Following seven years of negotiations from 1981 to 1987, an agreement was signed between the Tasman Electric Power Board and the Pupu Hydro Society to take on a loan and fully restore the Pupu Hydro Power Scheme as a working "museum".

The water race and penstock were partly rebuilt, a motorised filter and new control gates were installed, and a spillway weir was constructed. The powerhouse was renovated and all equipment was either restored, refurbished or replaced. The 250 kVA 400 V alternator from 1929 was rewound and reinsulated by the ASEA New Zealand branch, the original supplier of the generator. The stator pack was completely replaced, control gear and relays were refurbished, and the Boving twin-jet pelton wheel was recast with 24 new buckets.

After completion of the restoration at an estimated total cost of $280,000, and with the strong support from many local groups and volunteers, the fully restored Pupu Hydro Power Scheme was reopened on 10 April 1988 once again as a fully operational hydroelectric power station. According to one of the group's trustees, the Pupu Hydro Power Scheme is the country's largest community-owned power station.

Later in 1991, the Pupu Hydro Society purchased the powerhouse and the surrounding 1 acre of land from the Tasman Electric Power Board, and in 2003 finished construction of the loop track.

==Current operation==
The 107 m drop from the headpond down the penstock to the powerhouse yields a strong 152 psi of water pressure, which is regulated by a valve at the powerhouse. Twin jets of water power the Boving twin-speer pelton wheel with a maximum water flow of 350 litres per second. The alternator is rated at 250 kW and supplies 400 V, stepped up to 11 kV to feed into the main power grid.

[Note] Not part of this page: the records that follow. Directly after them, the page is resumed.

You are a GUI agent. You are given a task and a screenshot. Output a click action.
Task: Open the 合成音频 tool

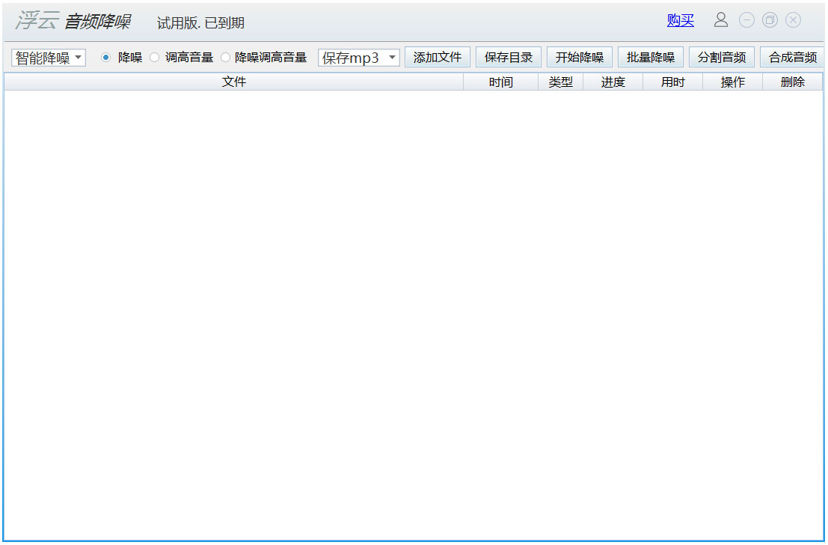792,56
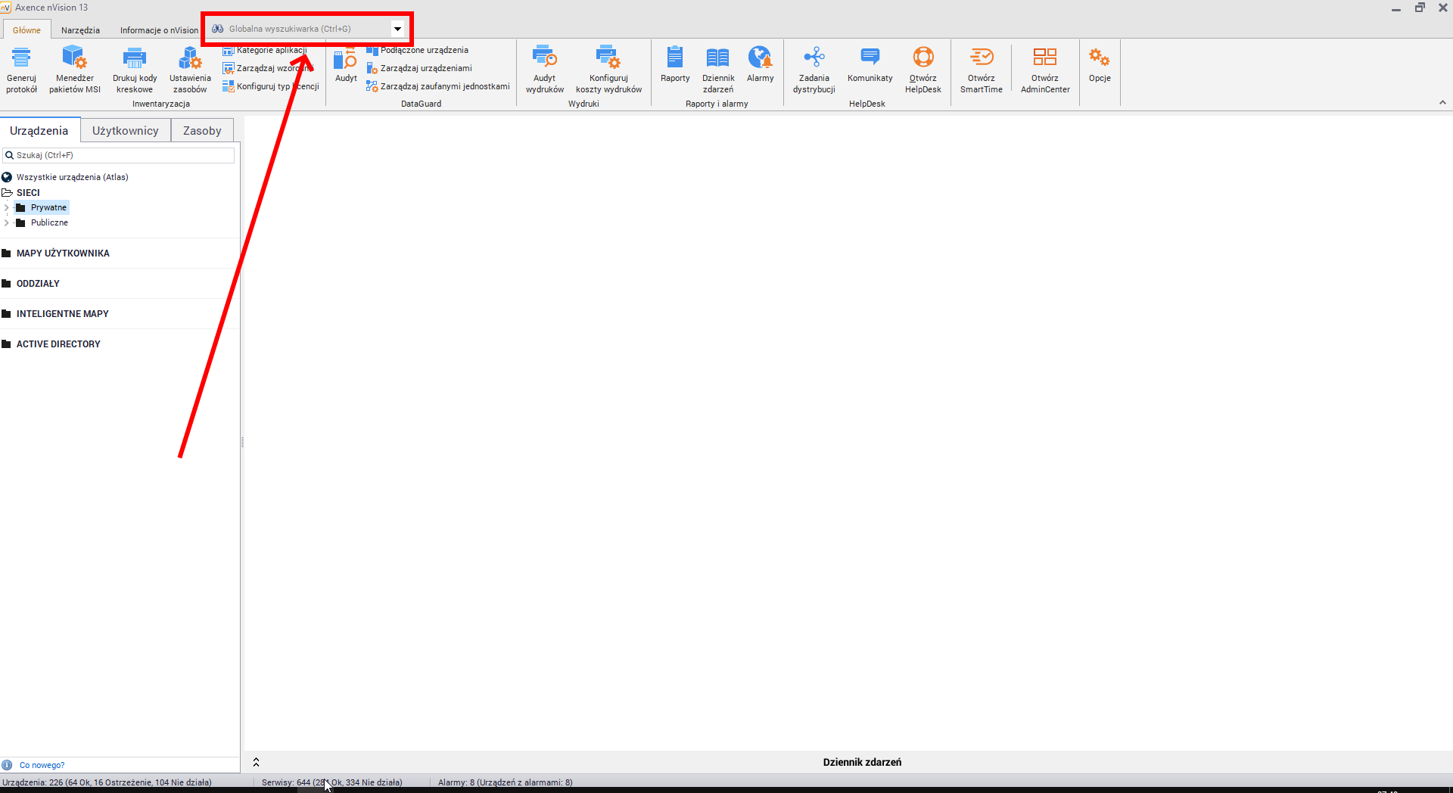This screenshot has height=793, width=1453.
Task: Expand the Publiczne network folder
Action: tap(7, 222)
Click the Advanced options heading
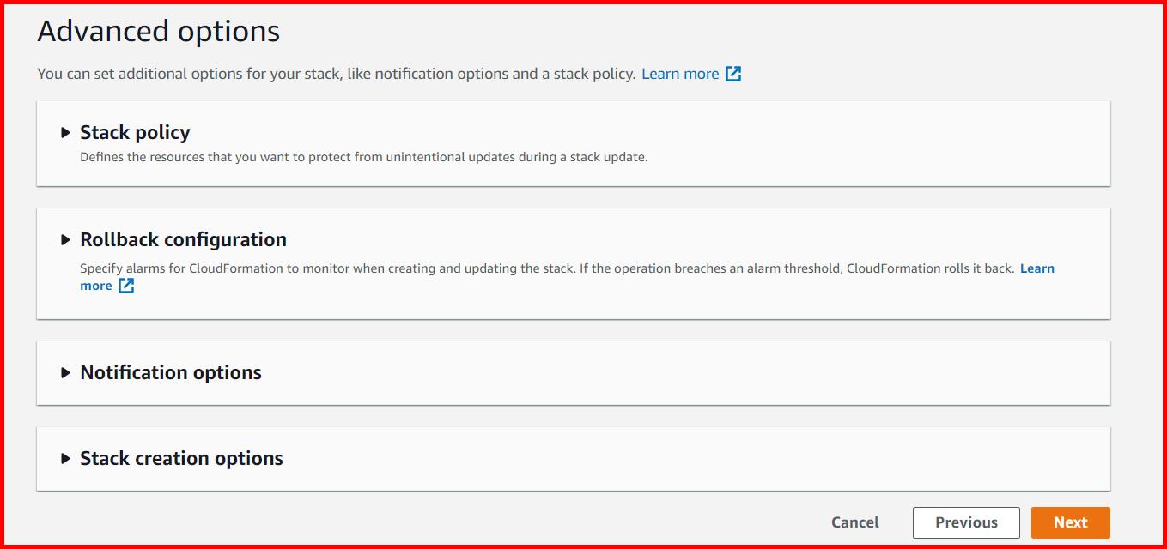This screenshot has height=549, width=1167. pyautogui.click(x=157, y=31)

Average annual energy output is 1.8 GWh, well up from the original power scheme's 0.8 GWh/year output.

The Pupu Hydro Scheme is listed as an historic site by Heritage New Zealand.

The Pupu Hydro Society continues to provide maintenance of the power scheme, funded by the sale of generated power on the spot-price electricity market. Excess profits go back into various Golden Bay community projects.

==Pupu Hydro Walkway==
The Pupu Hydro Walkway is a 1.5 to 2 hour loop track starting at the end of the unsealed Pupu Valley Road, past the more well-known Pupu Springs. The walk passes through the mature podocarp and beech forest of Kahurangi National Park, first zig-zagging up to the penstock, and then following the gentle gradient of the historic gold mining water-race along the steep hill side for 1.7 km on a narrow boardwalk. The concrete water race and the boardwalk have been restored, including continuous railing on the sections along steep drop-offs.

After reaching the intake weir at Campbell Creek, the track returns via a gravel track on the opposite side of the valley. The Pupu Hydro Powerhouse is a 1-minute walk from the car park, with a viewing window and information panels about the power scheme, its history and restoration.